RESEARCH TRIANGLE PARK, N.C. --(BUSINESS WIRE)--Humacyte, an innovator in biotechnology and regenerative medicine, has received approximately $650,000 from the Medical Technology Enterprise Consortium (MTEC). This award will help fund the ongoing development and future commercialization of Humacyte’s bioengineered HAV’s application as a conduit for hemodialysis in patients with End-Stage Renal Disease (ESRD). In addition, Humacyte plans to use MTEC funding to further assess the vessel’s stability and potential application towards civilian and combat-related vascular trauma.
MTEC is a biomedical technology consortium collaborating with multiple government agencies under a 10-year renewable Other Transaction Agreement (OTA), Agreement No. W81XWH-15-9-0001, with the U.S. Army Medical Research Acquisition Activity (USAMRAA). As a nationally-dispersed consortium with members from industry, academia and the nonprofit sector, the organization’s mission is to assist the U.S. Army Medical Research and Materiel Command (USAMRMC) by providing cutting-edge technologies to transition medical solutions to industry that protect, treat, and optimize Warfighters’ health and performance across the full spectrum of military operations.
“With backing from a collaborative national consortium such as MTEC, we hope to further explore the potential of HUMACYL® for vascular trauma and to test the stability of our vessel under a range of environmental conditions,” said Ted Lithgow, Ph.D., Chief Operating Officer of Humacyte. “We’ve continued to achieve significant milestones for the company, with the recent completion of enrollment of Phase III clinical trials of HUMACYL for patients with ESRD, and our ongoing Phase II clinical trials testing the vessel’s prospects in treating patients with peripheral arterial disease (PAD). Our HAV has the potential to address both military and civilian needs, and help patients suffering from vascular trauma.”
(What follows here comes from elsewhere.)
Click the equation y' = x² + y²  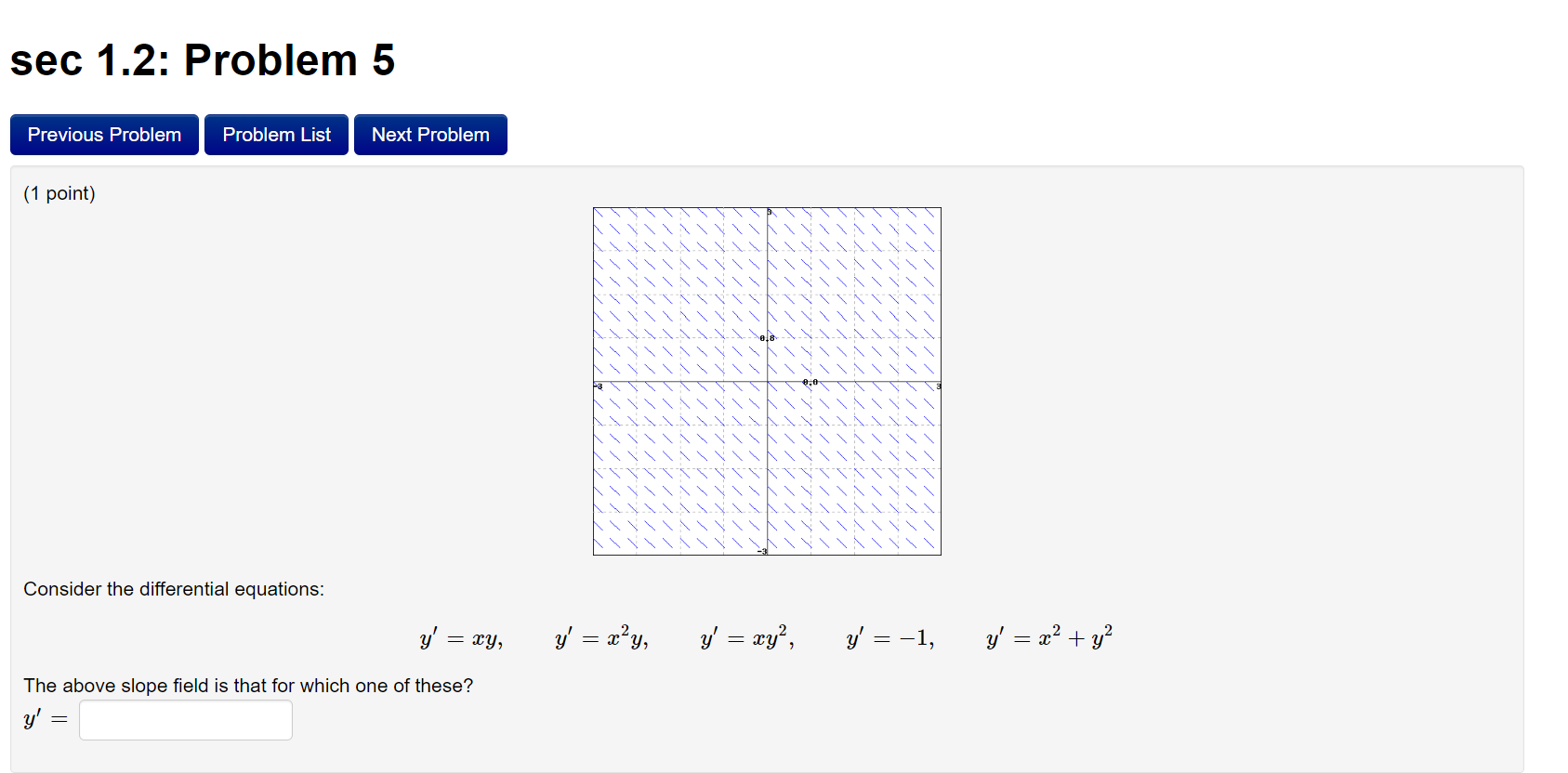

Lester Martinez, MD, MPH, Major General (Retired), U.S. Army, President and Chairman of MTEC Board concurred. “This research embodies the mission of MTEC, to accelerate solutions that restore health for America’s military and veterans. This technology has the potential to make profound differences in wounded warfighters’ lives – to help recover their abilities after severe battlefield injuries. The MTEC membership is proud to be part of an effort to make them whole again,” Martinez shared.
Humacyte recently announced the completion of enrollment of 350 evaluable subjects for its Phase III HUMANITY study of HUMACYL. The company expects 12-month post-implantation patient data from the study to be available in late-2018. With this data, Humacyte plans to file a BLA to seek marketing authorization for HUMACYL. To expedite the review process, Humacyte was granted the Regenerative Medicine Advanced Therapy (RMAT) designation from the U.S. Food and Drug Administration’s (FDA) earlier this year.
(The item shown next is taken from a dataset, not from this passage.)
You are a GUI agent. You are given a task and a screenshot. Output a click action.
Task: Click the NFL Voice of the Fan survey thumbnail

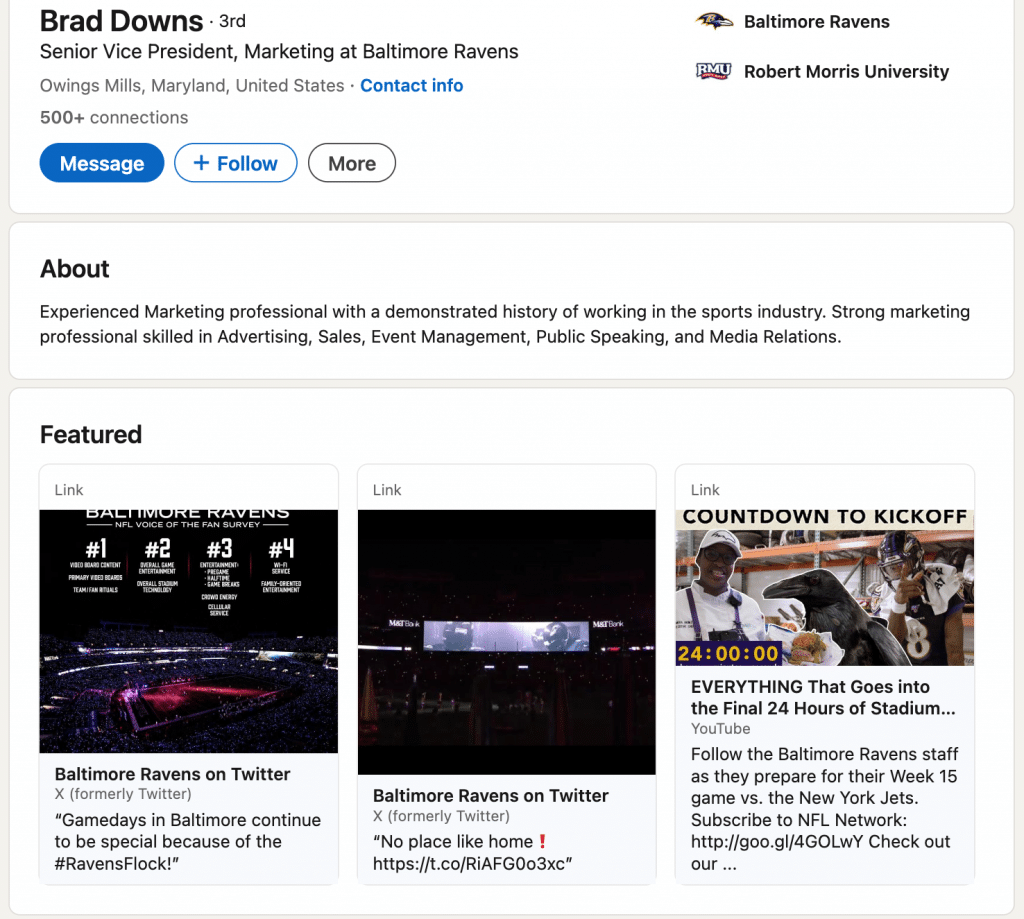[x=188, y=630]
In addition, the company is seeking regulatory approval for its HAV as a lower extremity arterial bypass vessel in patients with PAD. The company is also continuing its efforts in advancing the development of future pipeline products that may improve treatment outcomes for patients suffering from both vascular and non-vascular diseases.
Humacyte, Inc., a privately held company founded by Dr. Laura E. Niklason, M.D., Ph.D., in 2004, is a medical research, discovery and development company with clinical and pre-clinical stage investigational products. Humacyte is primarily focused on developing and commercializing a proprietary novel technology based on human tissue-based products for key applications in regenerative medicine and vascular surgery. The company uses its innovative, proprietary platform technology to engineer human, extracellular matrix-based tissues that can be shaped into tubes, sheets, or particulate conformations, with properties similar to native tissues. These are being developed for potential use in many specific applications, with the goal to significantly improve treatment outcomes for many patients, including those with vascular disease and those requiring hemodialysis. The company’s proprietary technologies are designed to create off-the-shelf products that, once approved, can be utilized in any patient. The company web site is www.humacyte.com.
All statements, other than statements of historical fact, included in this announcement are forward-looking statements. In some cases, you can identify forward-looking statements by terminology such as “will”, “anticipate”, “expect”, “believe”, “intend” and “should” or the negative of these terms or other comparable terminology. These statements relate to future events or Humacyte’s clinical development programs, reflect management’s current beliefs and expectations and involve known and unknown risks, uncertainties and other factors that may cause Humacyte’s actual results, performance or achievements to be materially different. Except as required by law, Humacyte assumes no obligation to update these forward-looking statements.